*Task details*:
Copy out each record that follows exactly, and omit any picture you find.

*Provided material*:
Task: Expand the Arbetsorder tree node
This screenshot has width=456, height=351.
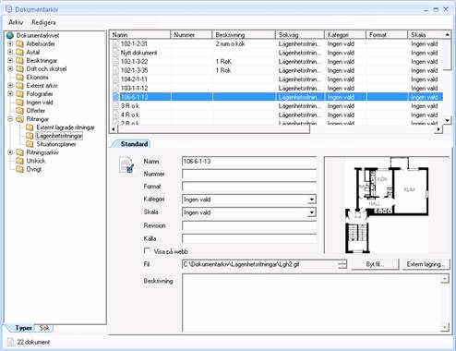Action: click(x=10, y=43)
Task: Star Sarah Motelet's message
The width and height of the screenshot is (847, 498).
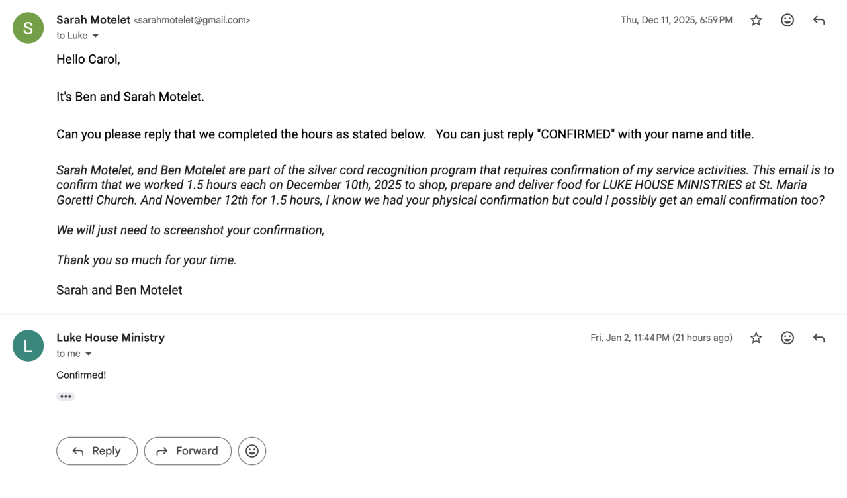Action: click(756, 21)
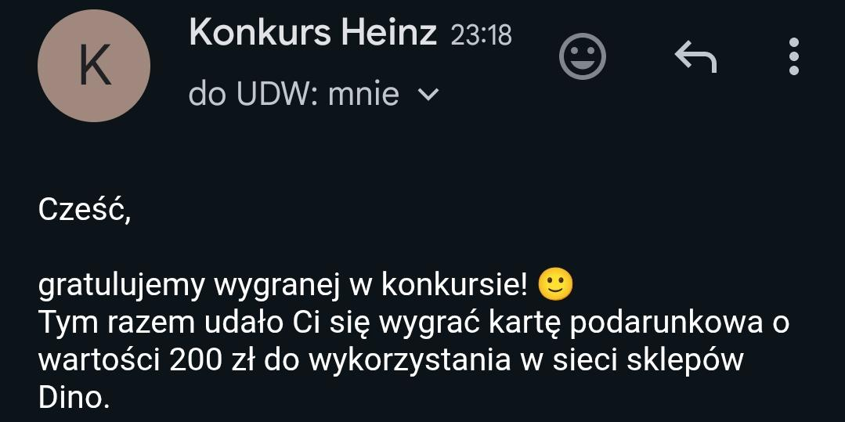The image size is (845, 422).
Task: Tap the round K sender avatar
Action: point(94,65)
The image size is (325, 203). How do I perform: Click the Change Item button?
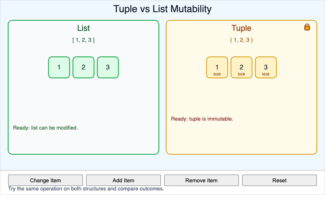click(x=46, y=180)
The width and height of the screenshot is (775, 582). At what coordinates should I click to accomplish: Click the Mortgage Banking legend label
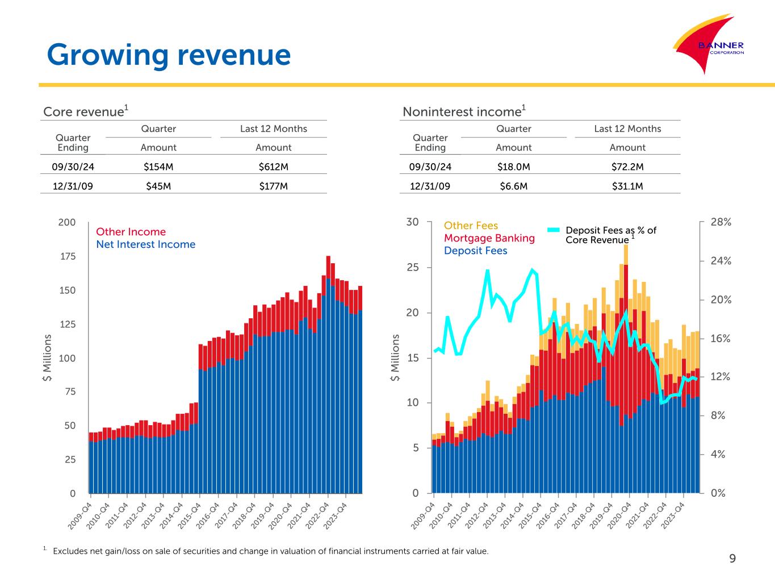point(489,238)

*Reply*:
Task: Expand the Arbetsorder tree node
This screenshot has width=456, height=351.
Action: click(x=10, y=43)
Task: Star Sarah Motelet's message
The width and height of the screenshot is (847, 498).
Action: click(756, 21)
The image size is (845, 422).
Task: Tap the round K sender avatar
Action: point(94,65)
The image size is (325, 203). How do I perform: Click the Change Item button?
click(x=46, y=180)
The width and height of the screenshot is (775, 582). At what coordinates should I click to accomplish: Click the Mortgage Banking legend label
point(489,238)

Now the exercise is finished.